Automated Evaluation Pipelines. Production prompt engineering teams at organizations including Stripe, Shopify, Notion, and Canva implemented continuous evaluation infrastructure using frameworks that automatically test prompt modifications against curated test datasets before deployment:
Pertama Partners recommends organizations establish evaluation infrastructure following four sequential development phases:
Phase 1 — Golden Dataset Construction (Week 1-2). Curate between fifty and one hundred representative input-output pairs spanning the full range of expected user queries. Include edge cases, adversarial inputs, multilingual requests for Southeast Asian deployments covering English, Bahasa Indonesia, Thai, Vietnamese, and Bahasa Malaysia, and domain-specific technical terminology. Store datasets in version-controlled repositories using JSON Lines format compatible with evaluation frameworks.

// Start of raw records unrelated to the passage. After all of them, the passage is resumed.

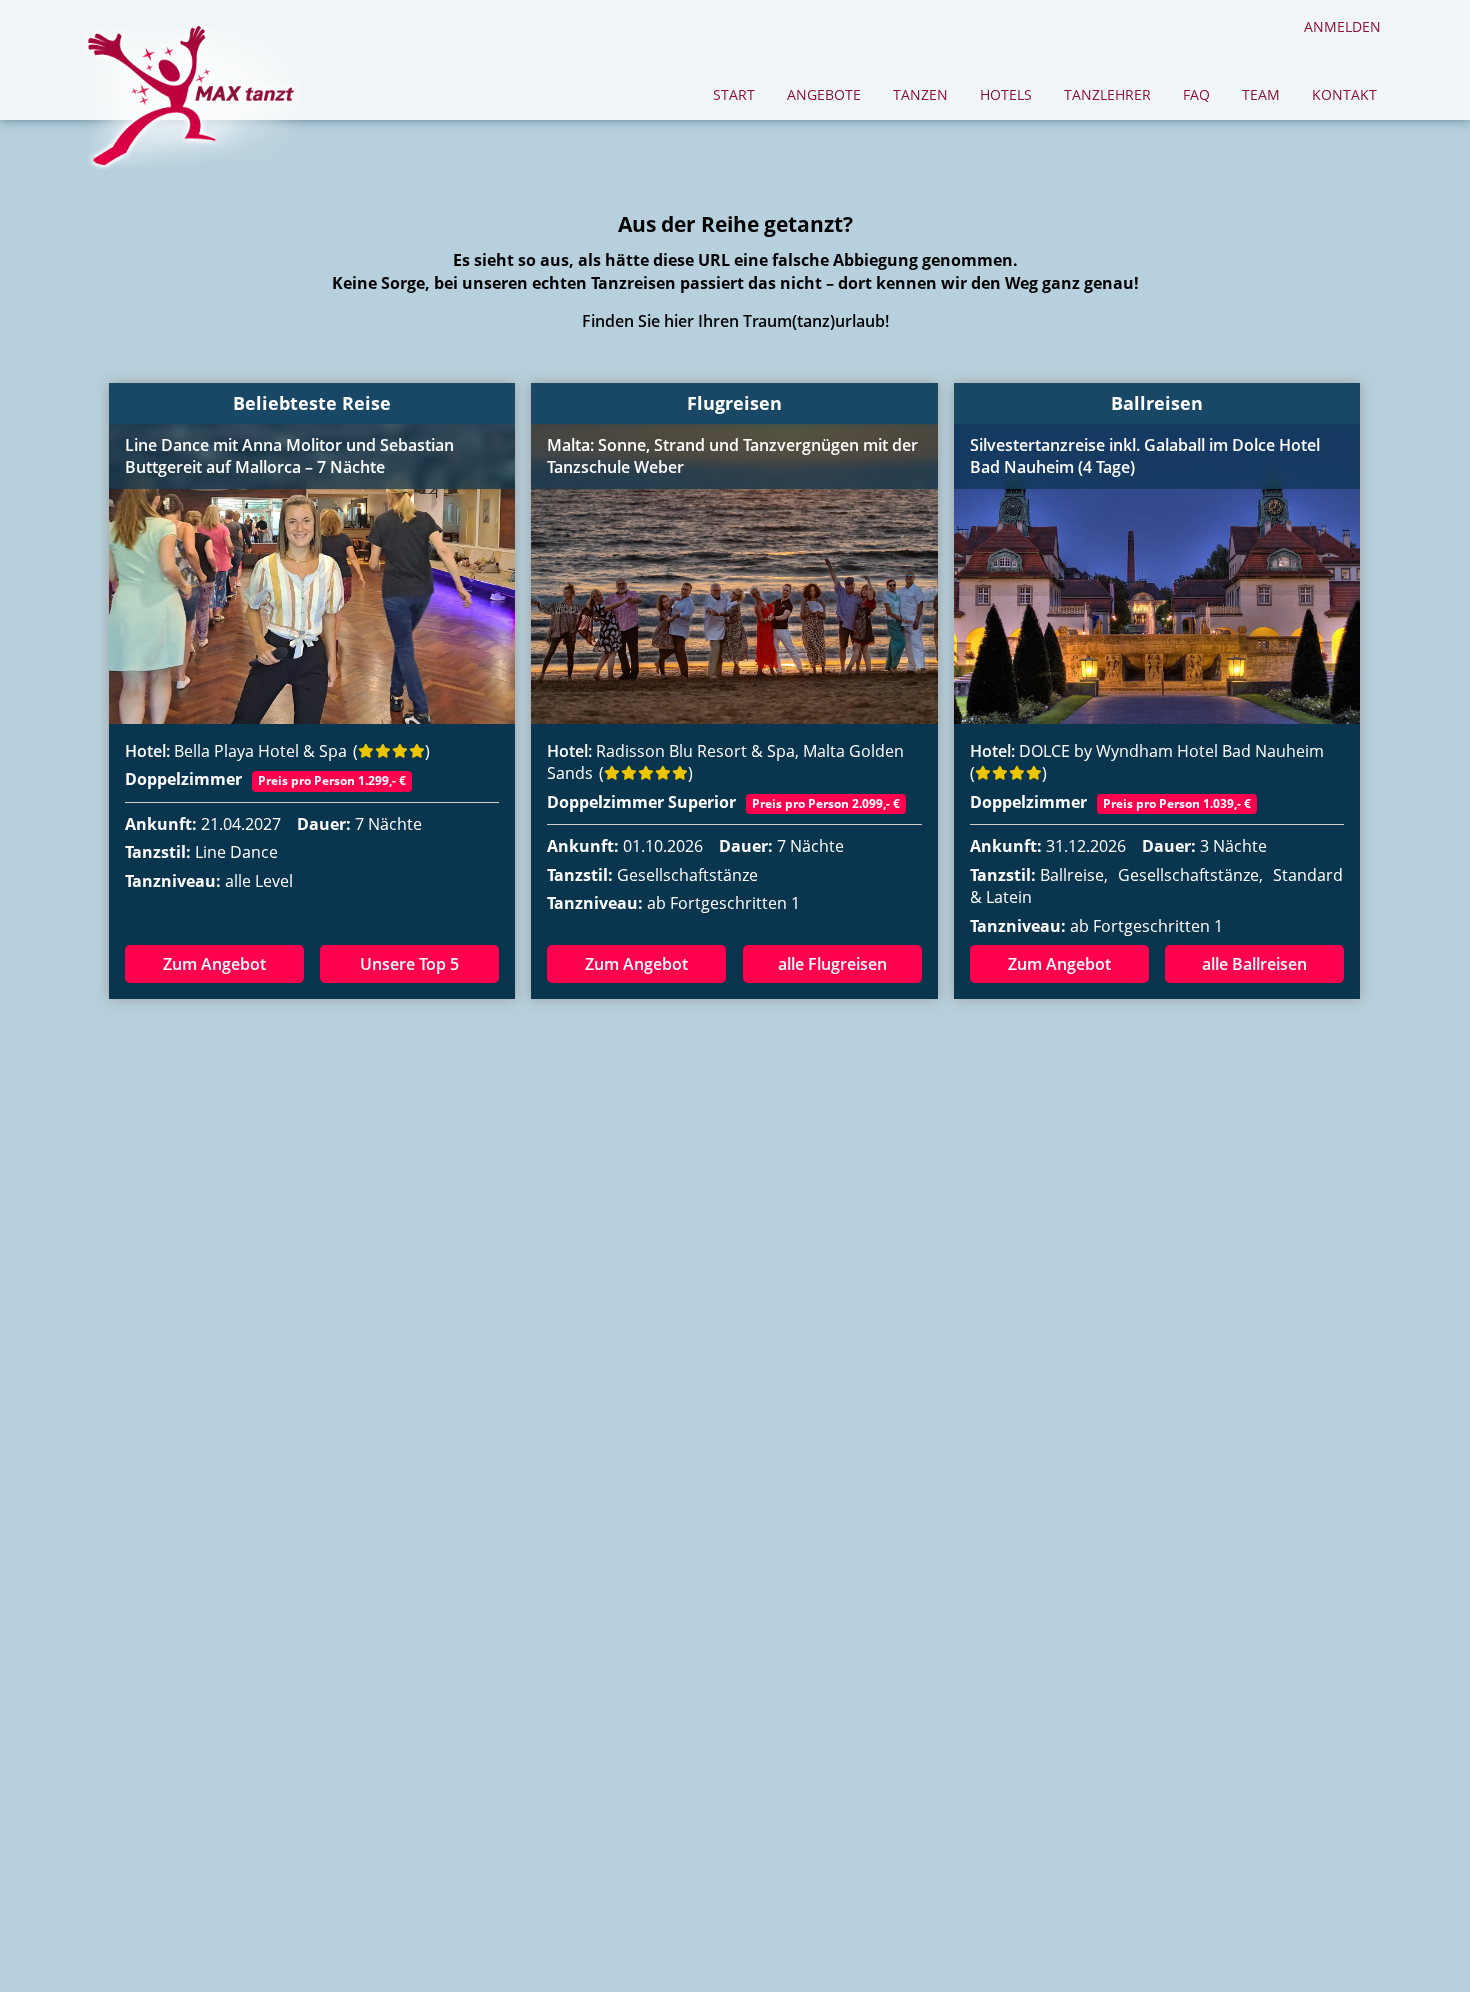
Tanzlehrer (1107, 94)
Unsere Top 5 (409, 964)
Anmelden (1342, 26)
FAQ (1196, 94)
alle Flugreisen (832, 964)
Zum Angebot (214, 964)
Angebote (824, 94)
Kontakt (1344, 94)
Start (734, 94)
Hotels (1006, 94)
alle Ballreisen (1254, 964)
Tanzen (920, 94)
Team (1261, 94)
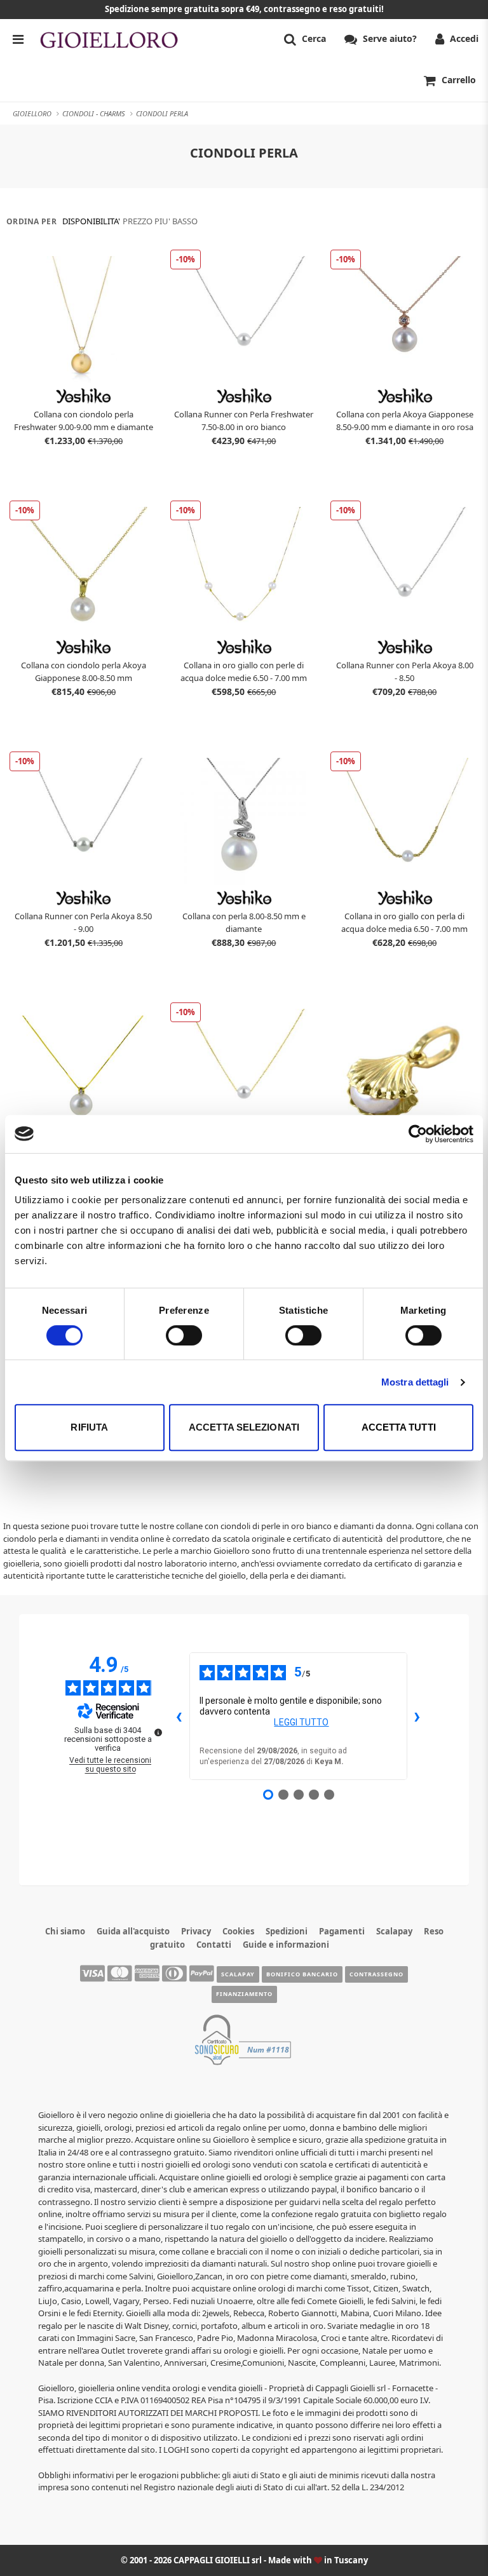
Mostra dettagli (415, 1382)
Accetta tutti (399, 1427)
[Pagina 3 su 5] (299, 1795)
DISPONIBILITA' (91, 221)
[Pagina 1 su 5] (268, 1795)
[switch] (184, 1335)
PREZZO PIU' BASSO (160, 221)
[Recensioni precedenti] (179, 1716)
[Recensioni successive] (417, 1716)
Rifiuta (89, 1427)
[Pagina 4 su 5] (314, 1795)
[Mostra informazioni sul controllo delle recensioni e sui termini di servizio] (158, 1732)
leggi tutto (301, 1722)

Phase 2 — Metric Definition (Week 3). Establish measurable quality dimensions appropriate for each prompt category: factual accuracy scored through source document verification, completeness measured against required information element checklists, formatting compliance validated through structural pattern matching, tone consistency evaluated through LLM-as-judge assessment against calibration examples, and response latency benchmarked against user experience thresholds.
Phase 3 — Baseline Establishment (Week 4). Execute the complete test suite against current production prompts to establish performance baselines across all defined metrics. Document results in evaluation dashboards built through Grafana, Streamlit, or dedicated platforms like Helicone and Langfuse providing real-time monitoring capabilities.

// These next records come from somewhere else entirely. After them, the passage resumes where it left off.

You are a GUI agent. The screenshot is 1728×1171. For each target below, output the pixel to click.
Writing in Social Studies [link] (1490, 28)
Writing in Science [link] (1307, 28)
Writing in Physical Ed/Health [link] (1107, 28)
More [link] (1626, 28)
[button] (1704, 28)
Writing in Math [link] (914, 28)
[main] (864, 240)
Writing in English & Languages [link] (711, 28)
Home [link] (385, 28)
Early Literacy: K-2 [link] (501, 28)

Phase 4 — Continuous Integration (Week 5+). Integrate evaluation execution into deployment pipelines using GitHub Actions, GitLab CI, or Jenkins workflows that automatically execute test suites when prompt templates are modified. Configure quality gate thresholds that prevent deployment of prompt changes producing metric regression exceeding five percent on any defined dimension.
When comparing two prompt variants, practitioners must account for response variance inherent in non-deterministic model outputs. Running each prompt variant against identical test inputs with temperature settings above zero produces different outputs across multiple executions. Reliable comparison requires minimum thirty evaluation runs per variant to achieve statistical significance using paired t-test or Wilcoxon signed-rank test methodologies recommended by Stanford HAI Laboratory publications.
Yes. Self-critique prompting is one of the most effective prompt engineering techniques. Ask AI to identify weaknesses, score against a rubric, critique from an expert perspective, and suggest improvements. This creates an iterative quality loop that significantly improves output quality.
Use multiple techniques: self-critique (identify weaknesses), quality scoring rubrics (rate 1-5 on accuracy, completeness, clarity), A/B comparison (generate two versions and evaluate), audience testing (review from different perspectives), and hallucination checks (verify facts and sources).
Most business content reaches publication quality in 3-4 rounds: (1) initial generation, (2) self-critique and revision, (3) expert perspective review, (4) final polish. High-stakes documents (board papers, client proposals) may need 5-6 rounds including human expert review.